* **READING PASSAGE**
***

QUIET periods are a thing of the past at GWH now as staff are forced to adapt to relentless pressure.

Top doctor Guy Rooney said the age of winter pressures and summer pressures are now long gone.

“It has got more continuous, there is no relief,” he said.

“You used to get quieter months but now it’s just continuous. Staff are coping because that is just what people do but it is relentless.”

But despite the pressure they are under every day, Dr Rooney said he was amazed at the resilience of the doctors, nurses and other staff.

“I’m amazed at how buoyant staff morale has remained. To come in every day without any relief is very tiring,” he said.

“When it gets so overwhelming that you can’t do the good work you want to be doing, I think that’s when people really find it hard.

“We’ve been putting extra resources and extra staffing in to try and help cope with that.

“Despite people on trolleys queueing round the front desk they get a tremendous amount of positive feedback.

“I was chatting with patients on Thursday and they said the staff had been fantastic, that they had really been looking after them.”

It isn’t just the emergency department that is feeling the strain - planned procedures hang in the balance each day depending on the availability of hospital beds.

Each day teams of staff, many who left work hours before, work well into the night to come up with ways to free up beds for patients arriving the following morning.

“I was the on-call executive on Thursday night,” said Dr Rooney. “We knew we had 10 people coming in for procedures on Friday morning.

“We were making those decisions at 11pm – we were still working, ducking and diving and skating, to get all of that in place.

“We go to the wire to make it happen.

“Then it starts again the next day, and again the day after. It is relentless.

“The level of additional work just to keep everything going puts a real strain on staff.”

***

* **TASK OBJECTIVE**
In the news report on hospital pressures, rewrite the paragraph beginning "Each day teams of staff" as one shorter sentence that keeps its main facts.

Stored data
***

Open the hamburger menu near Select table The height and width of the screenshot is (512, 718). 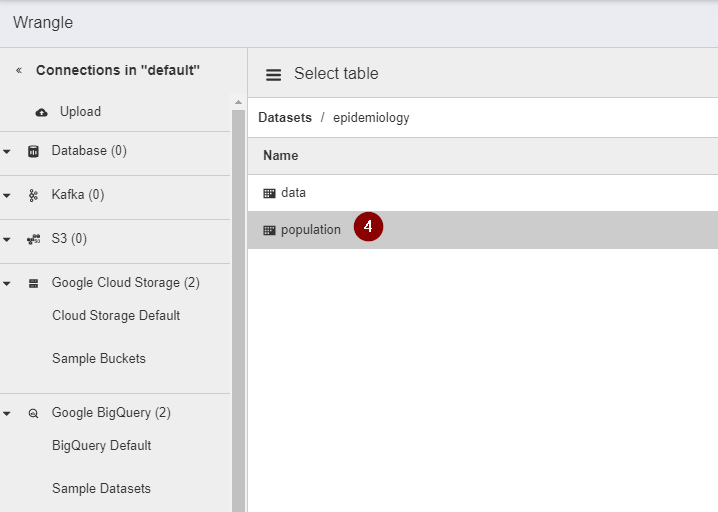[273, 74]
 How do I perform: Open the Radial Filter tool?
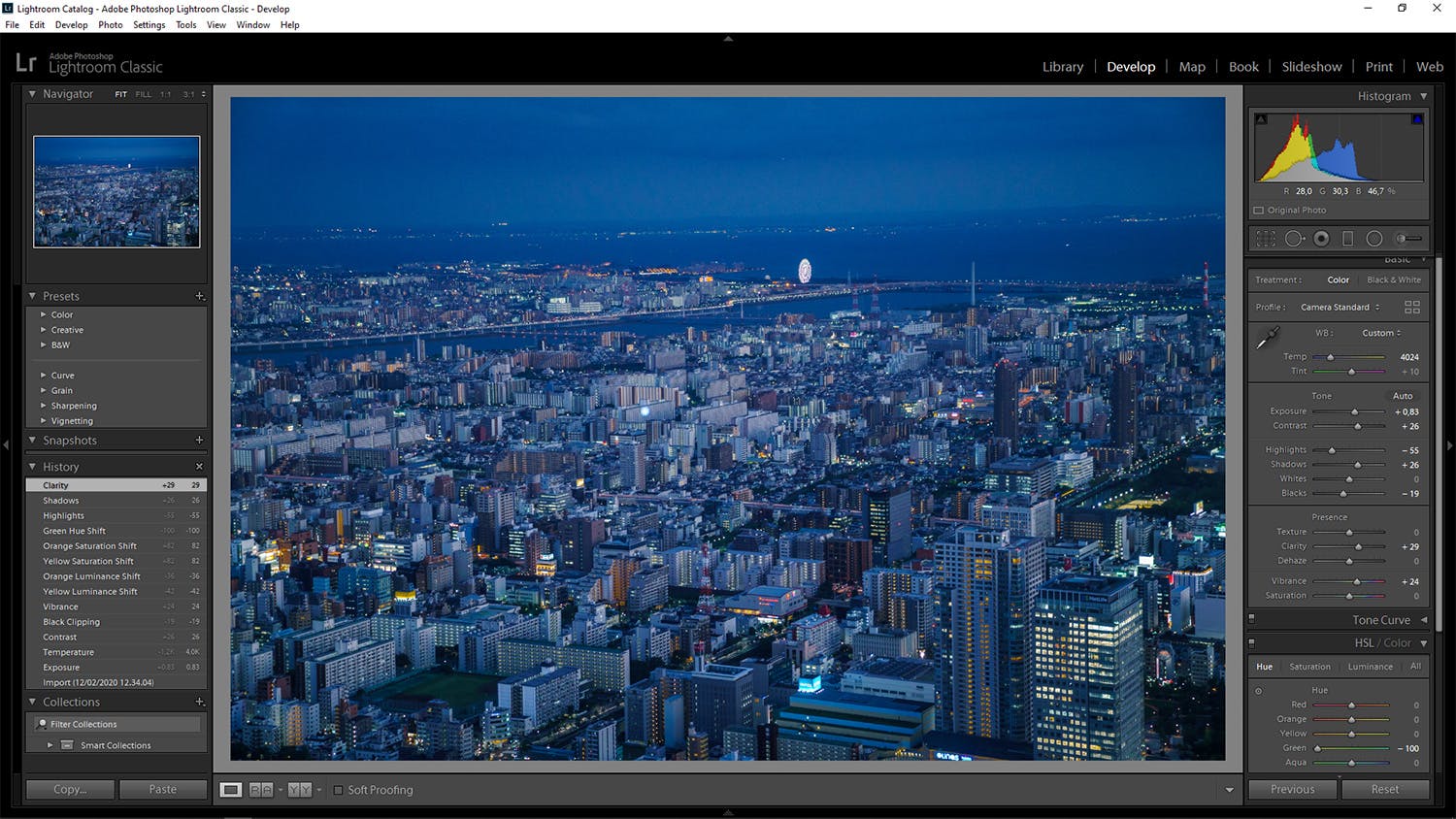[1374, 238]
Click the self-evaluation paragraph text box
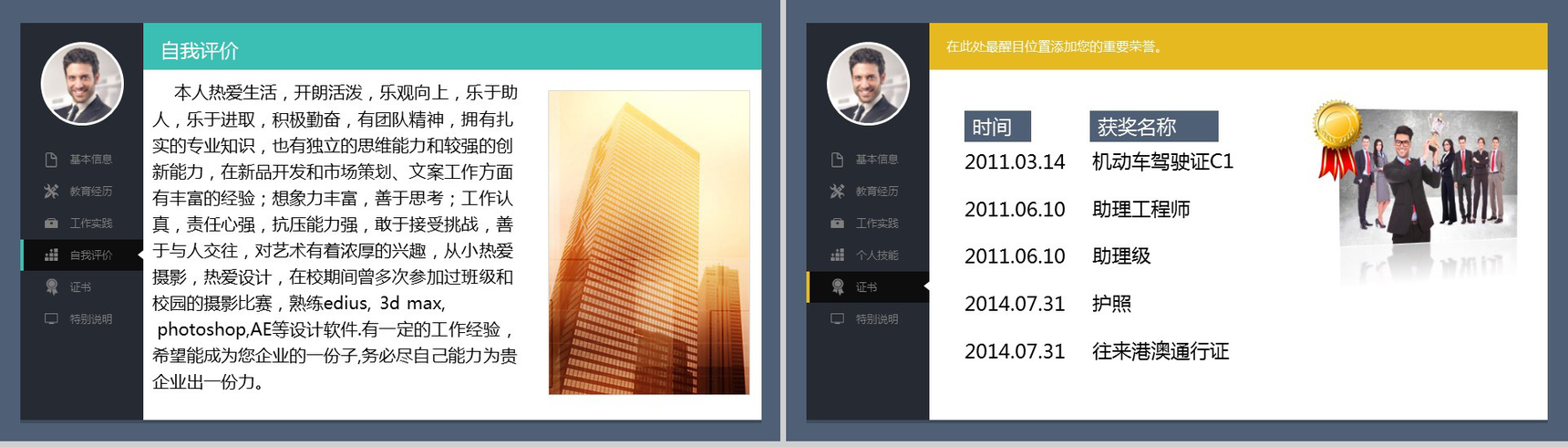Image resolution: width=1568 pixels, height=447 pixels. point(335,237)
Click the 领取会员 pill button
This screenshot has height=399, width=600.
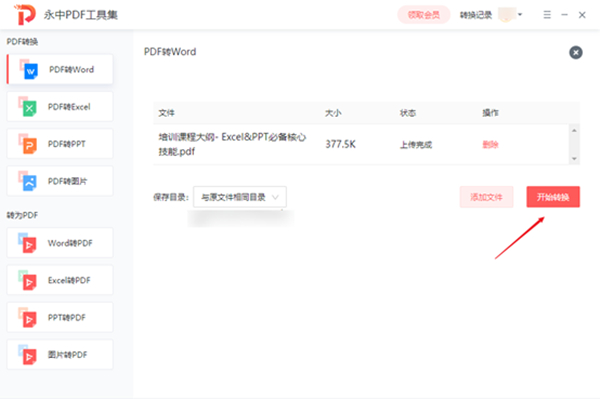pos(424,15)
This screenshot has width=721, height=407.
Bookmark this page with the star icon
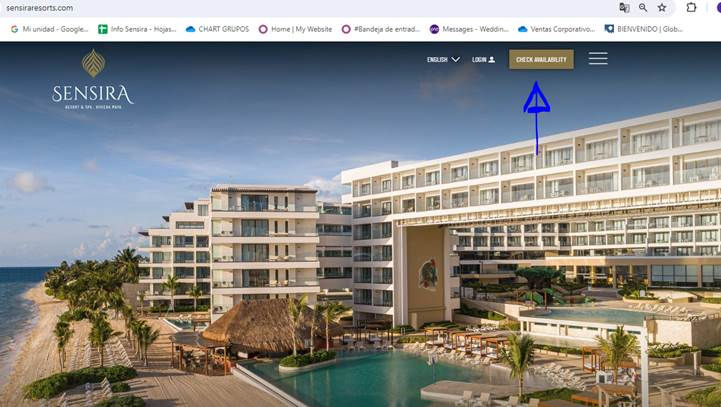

***

* **RESULT BELOW**
Every day, staff teams, many of whom left work hours earlier, work late into the night to free beds for the next morning's patients.